Where Otter fits, and where DirectOrders complements it
Otter is built as a back-of-house order aggregation layer. It is genuinely useful: instead of a separate tablet from DoorDash, another from Uber Eats, and another from Grubhub, your kitchen sees one consolidated queue. Otter has been a smart back-of-house investment for restaurants juggling multiple marketplaces, especially during busy services where staff cannot reliably switch between three or four tablets.
But Otter is not a customer-facing ordering experience. It does not give your restaurant a branded ordering website, a customer database of your own, Voice AI for phone orders, or a way to reach customers across Google, Instagram, WhatsApp, Apple Maps, or ChatGPT search. And critically, Otter does nothing about the 15 to 30 percent commission that marketplaces take on every order it consolidates. Otter makes the marketplace mess easier to manage; it does not make the marketplace cost go away.

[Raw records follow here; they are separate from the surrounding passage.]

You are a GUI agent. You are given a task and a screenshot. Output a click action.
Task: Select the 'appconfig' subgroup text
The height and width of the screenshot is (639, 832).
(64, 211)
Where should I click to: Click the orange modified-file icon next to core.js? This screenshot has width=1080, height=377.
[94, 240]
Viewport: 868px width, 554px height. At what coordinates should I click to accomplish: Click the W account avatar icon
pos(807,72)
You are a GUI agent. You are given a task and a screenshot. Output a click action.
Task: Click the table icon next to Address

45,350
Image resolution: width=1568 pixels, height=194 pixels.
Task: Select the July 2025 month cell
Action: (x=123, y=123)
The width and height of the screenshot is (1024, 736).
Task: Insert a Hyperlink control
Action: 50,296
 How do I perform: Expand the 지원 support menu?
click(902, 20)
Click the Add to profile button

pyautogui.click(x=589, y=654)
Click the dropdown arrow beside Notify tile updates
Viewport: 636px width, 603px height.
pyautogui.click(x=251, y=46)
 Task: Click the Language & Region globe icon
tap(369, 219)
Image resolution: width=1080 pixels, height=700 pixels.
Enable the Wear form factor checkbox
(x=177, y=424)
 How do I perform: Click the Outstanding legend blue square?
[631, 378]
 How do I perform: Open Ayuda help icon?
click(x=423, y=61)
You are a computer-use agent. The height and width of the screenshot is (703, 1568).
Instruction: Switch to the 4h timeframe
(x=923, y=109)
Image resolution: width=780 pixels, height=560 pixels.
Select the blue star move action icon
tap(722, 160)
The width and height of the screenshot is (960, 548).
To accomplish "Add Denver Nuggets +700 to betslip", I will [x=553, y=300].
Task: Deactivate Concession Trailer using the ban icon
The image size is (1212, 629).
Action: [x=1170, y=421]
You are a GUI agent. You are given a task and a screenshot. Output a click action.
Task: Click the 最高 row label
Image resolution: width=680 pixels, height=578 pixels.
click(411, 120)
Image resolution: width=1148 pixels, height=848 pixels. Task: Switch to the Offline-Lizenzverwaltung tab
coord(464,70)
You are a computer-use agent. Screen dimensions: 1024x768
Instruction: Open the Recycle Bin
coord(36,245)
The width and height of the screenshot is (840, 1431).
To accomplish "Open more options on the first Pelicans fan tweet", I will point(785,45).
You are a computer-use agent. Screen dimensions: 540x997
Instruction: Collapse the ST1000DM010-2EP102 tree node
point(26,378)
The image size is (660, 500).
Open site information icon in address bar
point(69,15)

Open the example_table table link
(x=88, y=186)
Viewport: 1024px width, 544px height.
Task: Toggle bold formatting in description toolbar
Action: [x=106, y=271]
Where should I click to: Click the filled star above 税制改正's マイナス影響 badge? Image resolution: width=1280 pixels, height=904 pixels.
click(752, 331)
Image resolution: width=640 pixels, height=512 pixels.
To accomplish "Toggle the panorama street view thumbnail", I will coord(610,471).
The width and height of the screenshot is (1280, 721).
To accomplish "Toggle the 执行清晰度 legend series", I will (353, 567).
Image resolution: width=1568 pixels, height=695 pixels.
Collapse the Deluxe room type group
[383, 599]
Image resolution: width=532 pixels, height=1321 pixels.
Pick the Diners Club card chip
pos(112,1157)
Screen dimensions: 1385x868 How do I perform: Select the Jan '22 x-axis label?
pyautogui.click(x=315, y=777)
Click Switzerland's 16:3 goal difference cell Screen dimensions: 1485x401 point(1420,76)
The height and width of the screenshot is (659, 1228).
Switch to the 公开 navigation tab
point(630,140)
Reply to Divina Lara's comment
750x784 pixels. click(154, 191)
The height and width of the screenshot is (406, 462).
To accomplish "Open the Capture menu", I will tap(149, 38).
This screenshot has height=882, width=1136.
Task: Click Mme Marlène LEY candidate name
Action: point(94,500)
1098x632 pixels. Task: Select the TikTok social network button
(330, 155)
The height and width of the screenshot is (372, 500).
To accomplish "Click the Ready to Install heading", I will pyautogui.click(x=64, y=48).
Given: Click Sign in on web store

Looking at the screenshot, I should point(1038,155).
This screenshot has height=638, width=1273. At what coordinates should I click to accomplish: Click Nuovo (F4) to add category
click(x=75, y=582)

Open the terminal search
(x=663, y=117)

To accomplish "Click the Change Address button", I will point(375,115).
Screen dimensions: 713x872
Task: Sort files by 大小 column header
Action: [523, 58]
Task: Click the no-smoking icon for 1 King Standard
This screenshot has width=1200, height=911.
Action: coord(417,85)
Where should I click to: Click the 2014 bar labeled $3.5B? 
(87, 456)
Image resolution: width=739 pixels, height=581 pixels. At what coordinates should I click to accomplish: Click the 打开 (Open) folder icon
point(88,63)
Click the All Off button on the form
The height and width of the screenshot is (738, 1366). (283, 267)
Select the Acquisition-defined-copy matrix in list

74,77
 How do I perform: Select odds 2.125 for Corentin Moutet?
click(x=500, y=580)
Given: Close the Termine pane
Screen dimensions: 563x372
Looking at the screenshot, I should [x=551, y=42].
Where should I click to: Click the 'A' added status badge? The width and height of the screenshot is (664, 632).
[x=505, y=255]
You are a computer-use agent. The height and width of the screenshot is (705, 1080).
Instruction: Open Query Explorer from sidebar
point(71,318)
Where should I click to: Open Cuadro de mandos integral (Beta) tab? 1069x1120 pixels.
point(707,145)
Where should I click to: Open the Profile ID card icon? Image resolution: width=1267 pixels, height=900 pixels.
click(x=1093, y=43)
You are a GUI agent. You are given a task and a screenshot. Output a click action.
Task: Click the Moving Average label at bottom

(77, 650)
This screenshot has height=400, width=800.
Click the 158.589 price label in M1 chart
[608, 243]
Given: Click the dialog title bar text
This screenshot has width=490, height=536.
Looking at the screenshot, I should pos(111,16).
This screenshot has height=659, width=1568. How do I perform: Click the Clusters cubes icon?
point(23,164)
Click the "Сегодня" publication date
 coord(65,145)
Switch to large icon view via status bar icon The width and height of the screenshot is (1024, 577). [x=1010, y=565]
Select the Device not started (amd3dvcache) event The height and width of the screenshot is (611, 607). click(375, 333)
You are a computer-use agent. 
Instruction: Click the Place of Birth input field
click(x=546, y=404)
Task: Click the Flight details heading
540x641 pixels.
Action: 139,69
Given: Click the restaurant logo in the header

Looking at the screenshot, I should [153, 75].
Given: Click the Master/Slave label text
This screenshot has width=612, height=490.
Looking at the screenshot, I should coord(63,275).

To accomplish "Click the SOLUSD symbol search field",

DirectOrders complements Otter by adding the customer-facing direct ordering surface that Otter does not provide. Direct orders placed through your DirectOrders website route into Otter alongside the marketplace orders, so the kitchen workflow Otter already centralized continues to work the same way. Over time, the goal is for the mix on the Otter tablet to shift from mostly marketplace toward a healthier balance of marketplace and direct, with direct orders carrying zero per-order commission.